I just smile seeing the 99 year old working away! I just felt so happy! I laughed at the kid playing with the iPad. Hell, even a cat figured out how to navigate the home screen and play piano; the dog on the other hand was frightened.
It all proves my point; the future of interface is more intuitive. Real world interaction that users “just know how it works” will replace old concepts and most of us 30+ year computer techies will have to adapt. Just try to explain to a tecnophobe nested folder file management, right-clicking the mouse then left-clicking the option you want, and when to single-click or double-click. I have been a computer teacher for 12 years and some students cannot fathom those concepts. It takes a paradigm shift for them to get it.

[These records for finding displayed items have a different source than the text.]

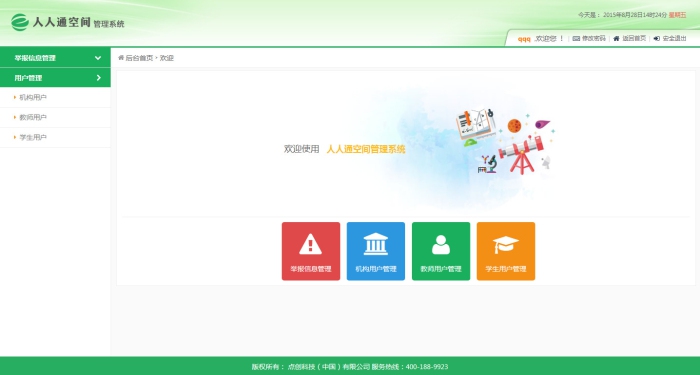Screen dimensions: 700x375
Task: Click 后台首页 in the breadcrumb
Action: pyautogui.click(x=139, y=58)
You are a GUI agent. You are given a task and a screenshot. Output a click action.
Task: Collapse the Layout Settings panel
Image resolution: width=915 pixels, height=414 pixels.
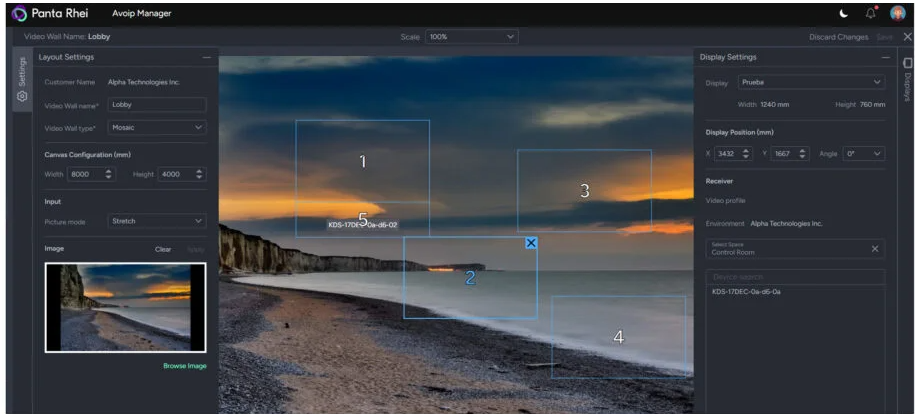point(206,57)
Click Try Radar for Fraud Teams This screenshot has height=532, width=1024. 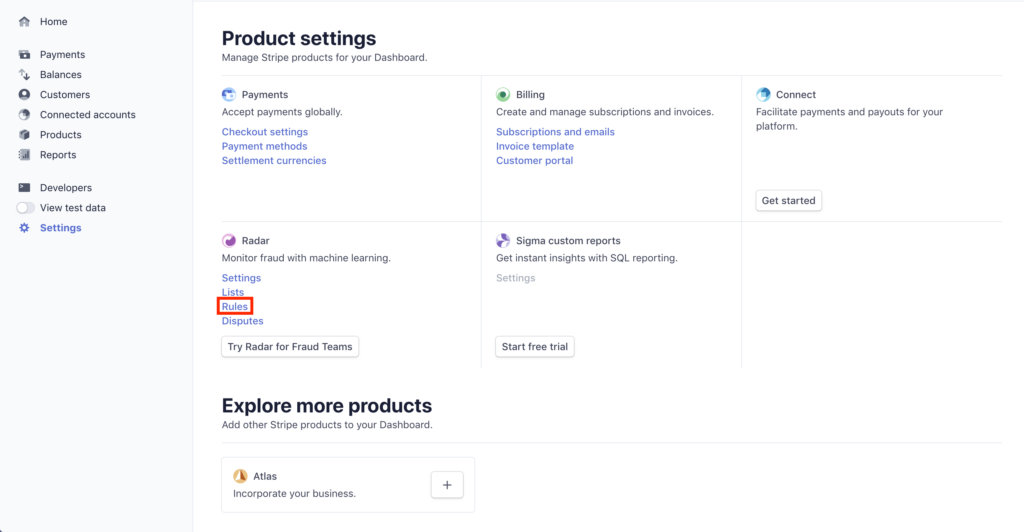coord(290,347)
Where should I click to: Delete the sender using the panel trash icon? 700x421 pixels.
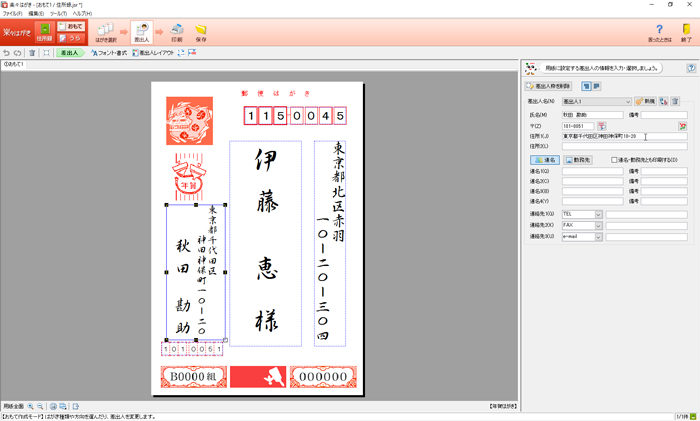(675, 101)
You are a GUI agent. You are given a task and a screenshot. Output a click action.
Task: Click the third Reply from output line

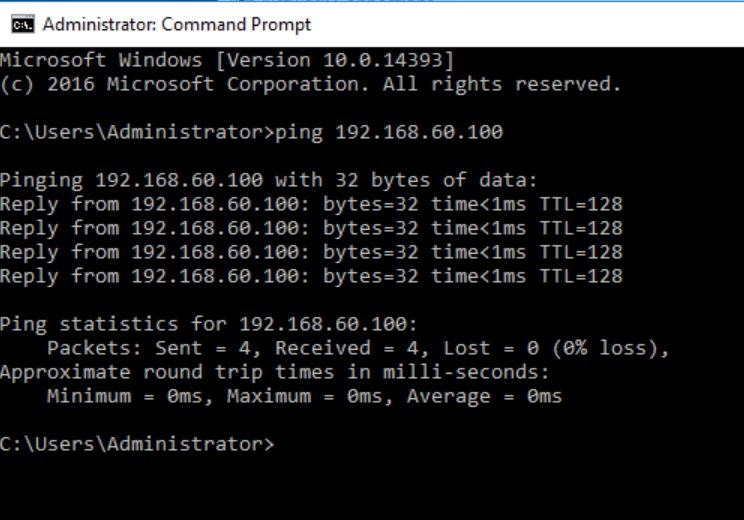[x=310, y=252]
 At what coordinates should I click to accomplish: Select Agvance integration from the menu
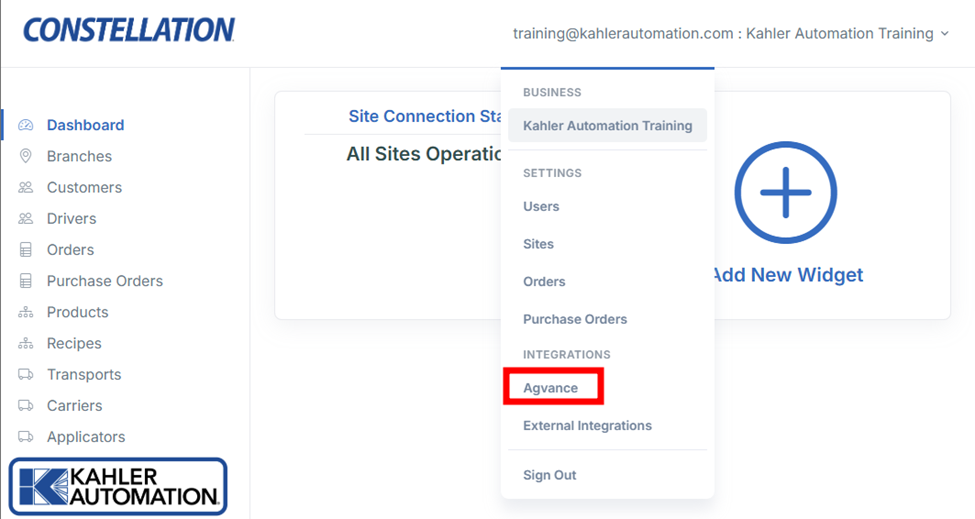(551, 387)
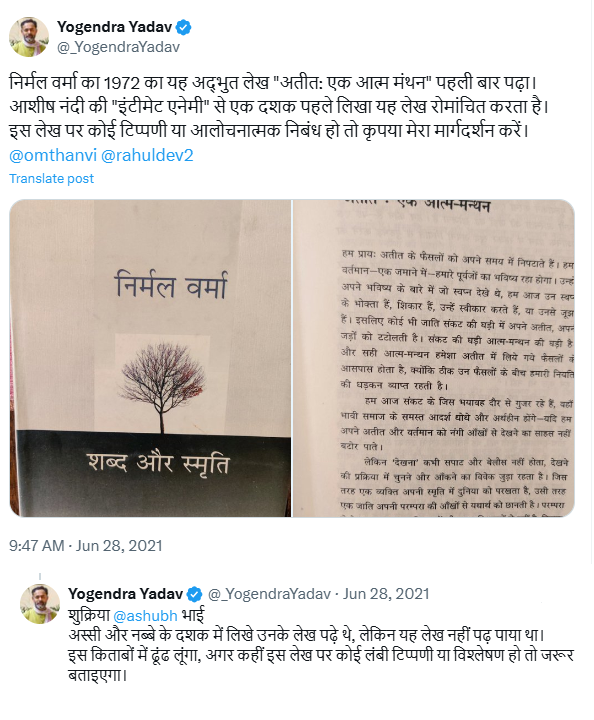Open the @ashubh mention in reply
The width and height of the screenshot is (594, 720).
[x=145, y=615]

Thanks for the thoughts Josh. Very interesting re: your experience teaching concepts we consider so fundamental (and simple). What never ceases to amaze me though is the way so many cling to the existing paradigms, refusing to see what’s before them. Is the iPad perfect as-is? Of course not. Is it where things are headed? Very much so!
I know. . .
I have had so many arguments with fellow techies about how techies want computers that are too complicated for normal people. That they equate complex with power. Being a teacher and a techie, I love power but prefer simplicity. It’s one of the reasons I switched to the mac platform in 2002, after 7 years working solely in Windows. (I was an Amiga user before that.)
I find the Mac OS X platform, simple, yet infinitely complex if you get into the Unix side.
The iPhone OS has a lot of power but it is limited in scope. However, that is exactly what average non-computer people need. Even the concept of saving a document is one of those things people don’t get at first. “It’s on my screen, why isn’t it already saved. Where do I save it? What is folder hierarchy? Metadata, huh?”
The best part is the Save icon in most Windows apps is still a picture of a floppy disk. Even though no one uses them anymore. I asked one of my advanced classes to come up with replacement icon, they couldn’t figure out one.
Even the icon for a hard disk on Mac OS X, no regular user knows what a hard disk looks like, especially on a mac when you very rarely open the case.
Sorry maybe slightly off topic . . . just my reasons why we need a paradigm shift and a complete redesign of the GUI in order to make computers easier for the non-computer user to get their work done.